Interview with Duane Keiser
Duane Keiser is a painter from Virginia with a trend-setting blog called A Painting A Day. The title says it all. Since 2004, in addition to his larger works, Duane has created a postcard-sized painting every day (give or take a few) and sold each one through his blog. His amazing work and clever marketing strategy have earned him an international audience of collectors and a feature in USA Today. I’m honored that Duane took time away from his easel to answer some questions at Creative Journey Cafe.
How did you develop the discipline to make a painting a day?
My painting teacher, Ray Berry, was also my karate teacher. I’ve practiced, quite intensely, a very traditional and rigorous form of Karate for around 23 years (Shotokan Karate of America). In a Shotokan practice we will often perform a single, basic technique a thousand times. We try to make each technique the best we can make it until, one day and tens of thousands of techniques later, it becomes second nature to us.
These kinds of practices are incredibly demanding and they require that you make up your mind to finish them. Our personal practices often involve setting up a specific challenge for ourselves like, say, making a thousand punches everyday for a month or making a practice of some sort everyday for a year, etc. (Ray made a hard practice everyday for 14 years and didn’t miss a day!) So by the time I attempted a painting a day, that kind of mentality was already ingrained in me. I’ve also been lucky to have been surrounded by people a lot more disciplined than I am throughout my life, so when I made up my mind to make a painting a day I did so with many examples of what real discipline is. I’m generally a slacker in comparison!
For those of us who might try a similar experiment, what challenges will we face and how can we overcome them?
As I mentioned above, you first have to make up your mind and commit to the project.

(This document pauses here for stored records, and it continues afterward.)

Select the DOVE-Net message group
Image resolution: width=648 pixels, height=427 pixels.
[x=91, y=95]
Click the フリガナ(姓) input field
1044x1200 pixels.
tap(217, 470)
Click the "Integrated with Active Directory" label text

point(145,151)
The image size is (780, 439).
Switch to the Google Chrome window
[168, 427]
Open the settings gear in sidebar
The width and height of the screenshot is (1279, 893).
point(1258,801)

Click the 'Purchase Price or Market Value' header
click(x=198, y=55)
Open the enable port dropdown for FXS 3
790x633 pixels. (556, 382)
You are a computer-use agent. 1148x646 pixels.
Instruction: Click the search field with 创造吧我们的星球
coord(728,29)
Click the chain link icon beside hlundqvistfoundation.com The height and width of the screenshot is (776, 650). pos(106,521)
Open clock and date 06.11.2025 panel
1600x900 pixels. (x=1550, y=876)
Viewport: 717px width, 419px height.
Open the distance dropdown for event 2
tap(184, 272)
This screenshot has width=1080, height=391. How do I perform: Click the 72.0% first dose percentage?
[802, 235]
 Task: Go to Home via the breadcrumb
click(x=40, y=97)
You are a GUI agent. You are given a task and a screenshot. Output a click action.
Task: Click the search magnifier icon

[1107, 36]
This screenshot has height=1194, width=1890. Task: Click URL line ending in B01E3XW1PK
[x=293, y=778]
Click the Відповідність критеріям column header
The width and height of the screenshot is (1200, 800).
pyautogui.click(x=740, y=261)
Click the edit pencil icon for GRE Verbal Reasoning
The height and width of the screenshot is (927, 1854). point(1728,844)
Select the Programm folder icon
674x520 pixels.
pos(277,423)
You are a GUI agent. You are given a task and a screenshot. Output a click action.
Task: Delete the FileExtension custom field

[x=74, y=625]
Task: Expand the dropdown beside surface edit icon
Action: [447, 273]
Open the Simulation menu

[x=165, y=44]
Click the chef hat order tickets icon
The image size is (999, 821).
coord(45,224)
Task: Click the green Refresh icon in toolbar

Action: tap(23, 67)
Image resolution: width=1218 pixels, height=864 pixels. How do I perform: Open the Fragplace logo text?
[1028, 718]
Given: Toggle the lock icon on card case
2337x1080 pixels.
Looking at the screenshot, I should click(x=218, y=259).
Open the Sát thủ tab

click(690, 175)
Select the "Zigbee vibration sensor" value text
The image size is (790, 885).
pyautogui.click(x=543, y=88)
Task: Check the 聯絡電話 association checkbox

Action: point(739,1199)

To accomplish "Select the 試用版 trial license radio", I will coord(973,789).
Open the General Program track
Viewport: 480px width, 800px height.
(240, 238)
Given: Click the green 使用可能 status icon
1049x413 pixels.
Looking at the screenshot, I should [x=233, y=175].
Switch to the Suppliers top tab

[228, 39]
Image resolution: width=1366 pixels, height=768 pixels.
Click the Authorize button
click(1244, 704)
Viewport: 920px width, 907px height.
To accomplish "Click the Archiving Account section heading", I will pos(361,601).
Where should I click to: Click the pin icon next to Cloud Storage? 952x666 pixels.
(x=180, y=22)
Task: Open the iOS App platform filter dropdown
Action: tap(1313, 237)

You will not get anything out of it if you treat it like a hobby - like something you can take or leave depending on how you feel that day. Ray always used to tell his students that painting is blue collar work (ie if road workers can work on a hot asphalt highway in 100 degree weather all day long, we painters can certainly drag our asses to our easels to paint, even when we’re a little tired, bored, frustrated or even sick.)
Time will be a problem too - you need to plan and build your day around each session. Keep your easel, paints, and brushes ready to go at all times so that you don’t have a half a dozen little things you need to do in order to start painting. Prepare a few dozen supports in advance.
Set up a reasonable duration for yourself because everybody has a different situation in their life. So maybe say you can make a painting a day for a week, rather than a month or a year.
Expectations: if this is your first time doing this, or if you’re just learning to paint, don’t worry too much about good or bad. Just paint. Treat your paintings like experiments or meditations - you are savoring some object or scene via paint. Whether that paint forms a masterpiece or not should not be a concern. It helps if, in the beginning, you take some pressure off yourself by making this a private affair - no blog, no selling, etc. Just paint. When you are done with each painting, pin them to a wall. When you have 50 or so, sit down and take a look at what you have and then maybe make a decision about making them public or not.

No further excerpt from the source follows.